Ex. 32., X 218–220 Footnote 83

u pan labbe šaknāta-m[a tarappud ṣēra]

------------------

gilgameš ana šâšu-m [ a izakkara ana uta–napišti ]

ammīni lā aklā lētā[ya lā quddudū panūya]

‘And (why is it) [you roam the wild] got up like a lion?’

-------------------------

Gilgameš spoke to him, to Uta–napišti:

‘Why should [my] cheeks not be hollow, [my face not sunken]?’

Gilgameš gives the same answer to Uta–napišti that he gave to those who asked the same question before him. Interestingly, however, the speech formula has changed.

Ex. 33., X 247–249 Footnote 84

[anāk]u ul kī šâšu-ma anellam-ma

ul atebbâ dūr d[ār]

----------

gilgameš ana šâšu izakkara ana uta–napi [ šti ]

‘[Shall] I not be like him and also lie down,

never to rise again, through all eternity?’

-------------------

Gilgameš spoke to him, to Ur–šanabi the boatman.

Here we have a third occurrence of this passage, with the speech formula separating two utterances by Gilgameš. The three lines are attested only on MS K, which has a ruling.

Ex. 34., X 264–267 Footnote 85

aššu yâši mēlula lā ú ? []

[aššu] yâši ḫad ad -di-ʾ-i ú-ma-al…]

----------------

uta–napišti a [ n ] a šâšu-ma izakkara ana [ gilgameš ]

ammīni gilgameš nissata turt[enedde atta ? ]

‘Because of me [they] shall not […] the dancing,

because of me, happy and carefree, they will … […].’

-------------------------

Uta–napišti spoke to him, to Gilgameš:

‘Why, Gilgameš, to you constantly [chase] sorrow?’

Here Gilgameš has given Uta–napišti two long speeches (separated by a formula). Whether Uta–napišti is interrupting him is hard to say. Certainly, his reference to sorrow (nissatu) seems to follow directly on from the last lines uttered by Gilgameš. But this is equally consistent with interruption and letting him finish. There is no sign of hostility.

### DIRECTIVE A
Revise the stretch of the passage on Gilgameš speech formulas from "ammīni gilgameš nissata" through "sign of hostility.", putting "antagonism" in place of "hostility".
### DIRECTIVE B
According to the passage on Gilgameš speech formulas, which manuscript is the only one that attests the three lines in Ex. 33?
The records that come next are from a separate source and have no connection to the passage on Gilgameš speech formulas.

### DATA EXTRACT

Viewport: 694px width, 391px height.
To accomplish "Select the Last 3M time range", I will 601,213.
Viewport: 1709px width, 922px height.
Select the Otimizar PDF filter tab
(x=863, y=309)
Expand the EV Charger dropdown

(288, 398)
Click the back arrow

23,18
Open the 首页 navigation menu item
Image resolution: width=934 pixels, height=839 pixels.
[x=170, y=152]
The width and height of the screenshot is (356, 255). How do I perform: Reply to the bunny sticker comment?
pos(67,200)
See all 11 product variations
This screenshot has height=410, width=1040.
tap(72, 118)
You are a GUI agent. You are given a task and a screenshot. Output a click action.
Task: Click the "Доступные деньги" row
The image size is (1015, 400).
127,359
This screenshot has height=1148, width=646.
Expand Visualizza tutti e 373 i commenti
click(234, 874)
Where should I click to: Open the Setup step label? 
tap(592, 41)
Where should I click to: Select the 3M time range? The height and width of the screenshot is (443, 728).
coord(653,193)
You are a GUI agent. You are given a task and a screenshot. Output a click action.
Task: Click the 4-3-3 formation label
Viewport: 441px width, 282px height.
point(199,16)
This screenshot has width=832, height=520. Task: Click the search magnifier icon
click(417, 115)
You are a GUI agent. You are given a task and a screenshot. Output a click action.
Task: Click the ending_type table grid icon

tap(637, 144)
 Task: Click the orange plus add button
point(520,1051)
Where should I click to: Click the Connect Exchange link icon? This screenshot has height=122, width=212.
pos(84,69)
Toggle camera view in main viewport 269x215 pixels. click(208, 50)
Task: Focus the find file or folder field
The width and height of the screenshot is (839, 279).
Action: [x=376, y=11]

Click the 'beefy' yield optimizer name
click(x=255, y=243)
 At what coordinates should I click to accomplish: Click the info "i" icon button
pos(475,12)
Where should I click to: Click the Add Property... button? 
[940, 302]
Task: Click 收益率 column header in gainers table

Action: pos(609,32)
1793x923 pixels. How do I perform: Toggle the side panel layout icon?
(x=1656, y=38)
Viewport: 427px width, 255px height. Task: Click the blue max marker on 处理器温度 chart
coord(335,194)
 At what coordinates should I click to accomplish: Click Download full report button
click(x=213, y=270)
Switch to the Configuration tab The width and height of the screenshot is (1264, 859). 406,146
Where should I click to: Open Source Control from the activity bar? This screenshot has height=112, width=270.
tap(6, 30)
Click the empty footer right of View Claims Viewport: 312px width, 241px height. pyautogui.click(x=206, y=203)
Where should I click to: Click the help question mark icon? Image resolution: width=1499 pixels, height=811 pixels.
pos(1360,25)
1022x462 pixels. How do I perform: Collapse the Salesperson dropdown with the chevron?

### CORRECT ANSWER A
ammīni gilgameš nissata turt[enedde atta ? ]

‘Because of me [they] shall not […] the dancing,

because of me, happy and carefree, they will … […].’

-------------------------

Uta–napišti spoke to him, to Gilgameš:

‘Why, Gilgameš, to you constantly [chase] sorrow?’

Here Gilgameš has given Uta–napišti two long speeches (separated by a formula). Whether Uta–napišti is interrupting him is hard to say. Certainly, his reference to sorrow (nissatu) seems to follow directly on from the last lines uttered by Gilgameš. But this is equally consistent with interruption and letting him finish. There is no sign of antagonism.

### CORRECT ANSWER B
MS K, which has a ruling.